## Listed records

════

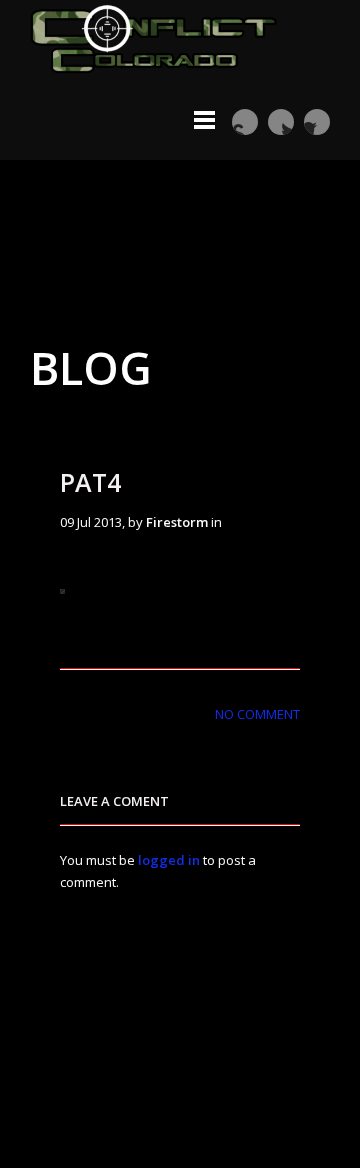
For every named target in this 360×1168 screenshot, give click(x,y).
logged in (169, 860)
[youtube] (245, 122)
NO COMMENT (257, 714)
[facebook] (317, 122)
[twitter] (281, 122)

════

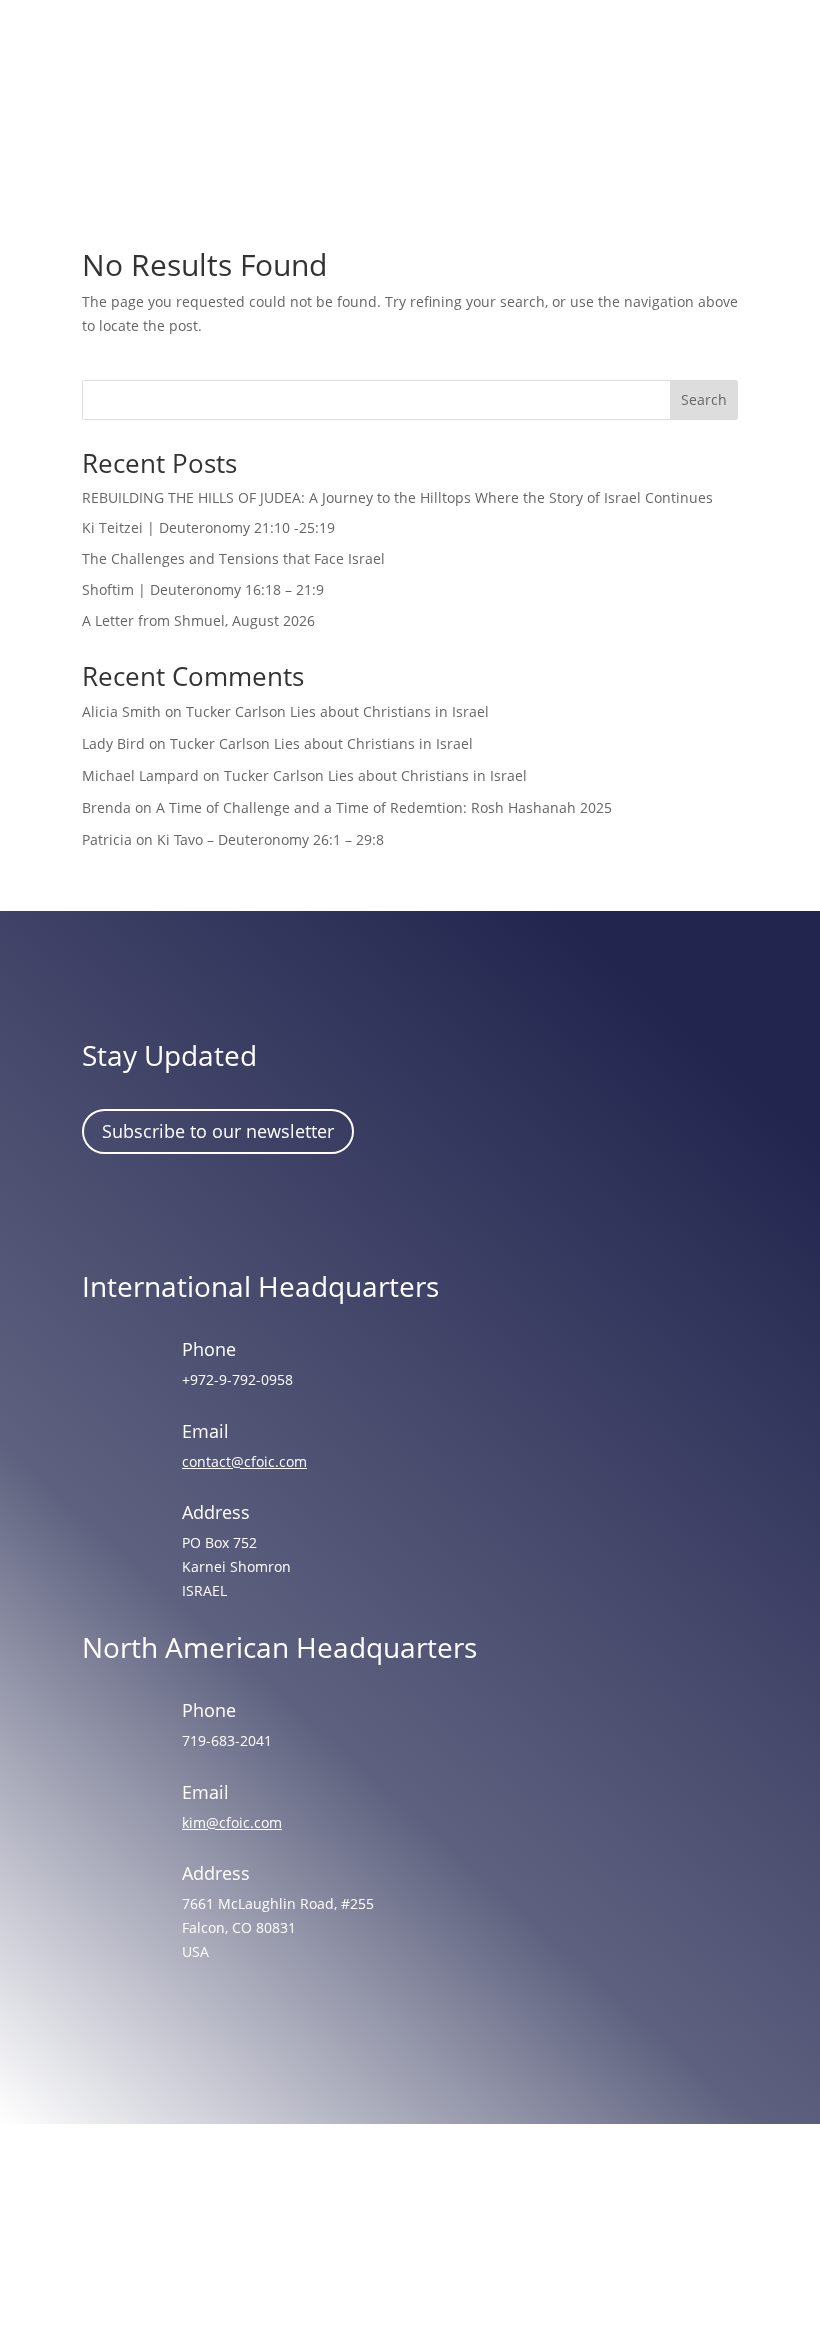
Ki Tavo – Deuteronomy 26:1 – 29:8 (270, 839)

════

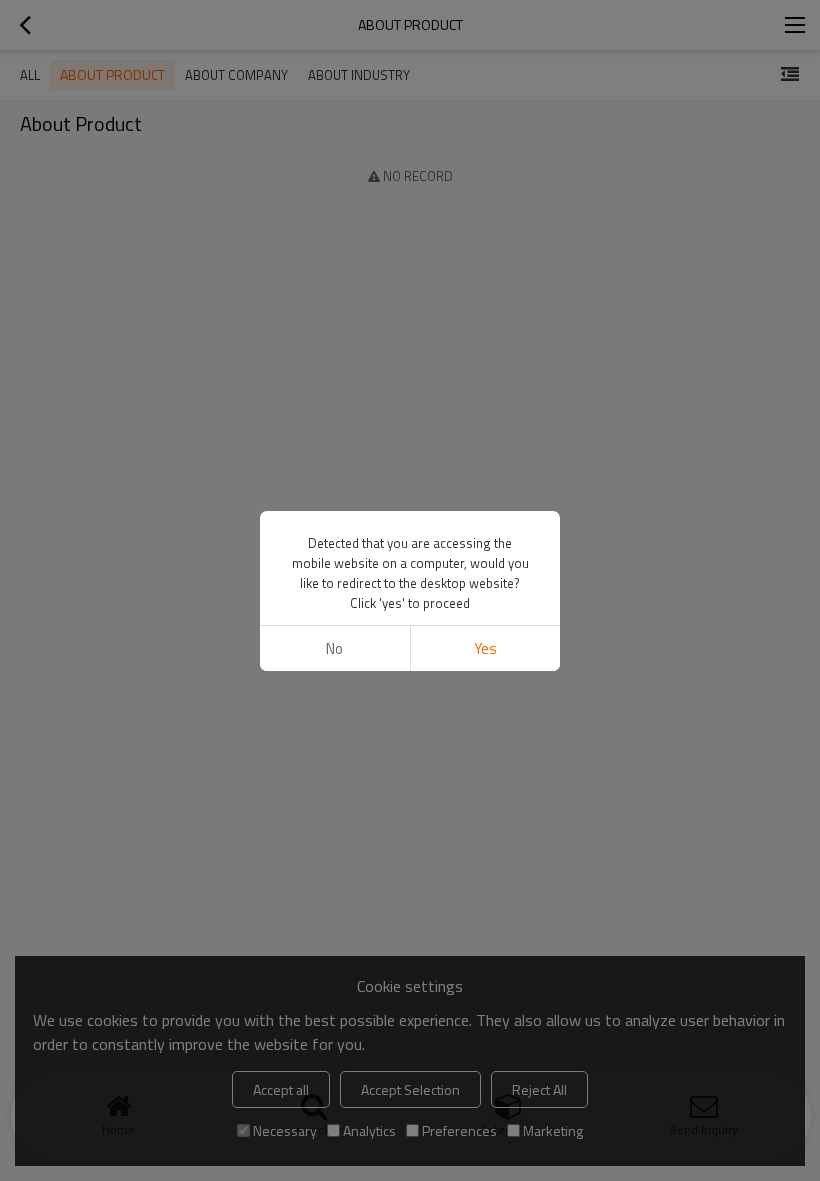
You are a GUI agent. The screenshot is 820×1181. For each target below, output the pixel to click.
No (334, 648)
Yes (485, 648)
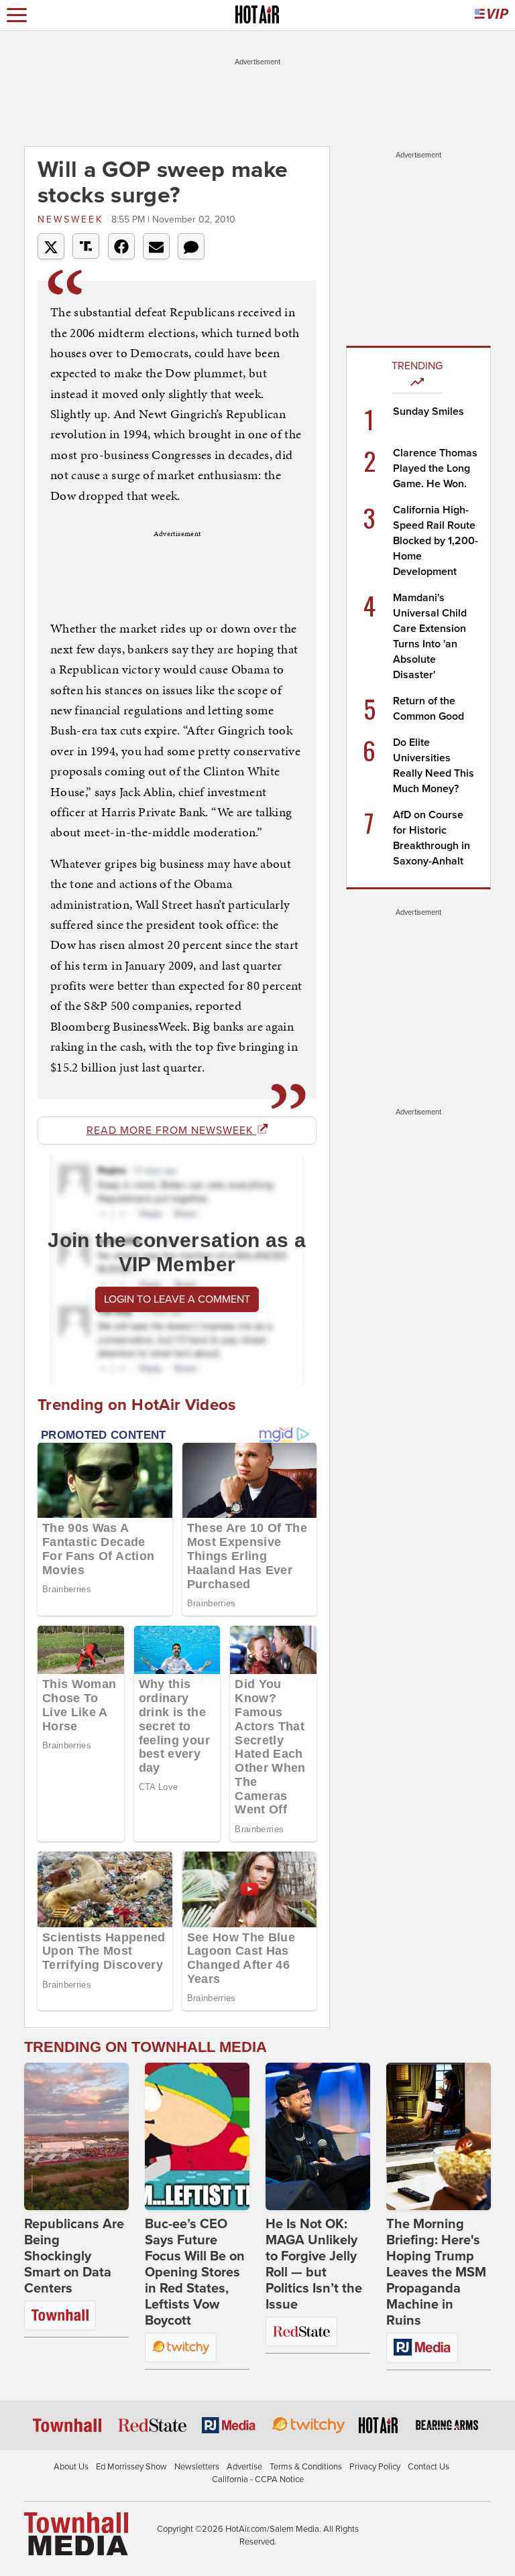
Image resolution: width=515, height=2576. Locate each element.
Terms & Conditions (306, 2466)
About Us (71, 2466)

════

## Instructions for the task
Please return only the lines above, starting at the line that has "For every named" and ending at the line that has "[twitter] (281, 122)", keeping both and leaving each one unchanged.

## Written answer
For every named target in this 360×1168 screenshot, give click(x,y).
logged in (169, 860)
[youtube] (245, 122)
NO COMMENT (257, 714)
[facebook] (317, 122)
[twitter] (281, 122)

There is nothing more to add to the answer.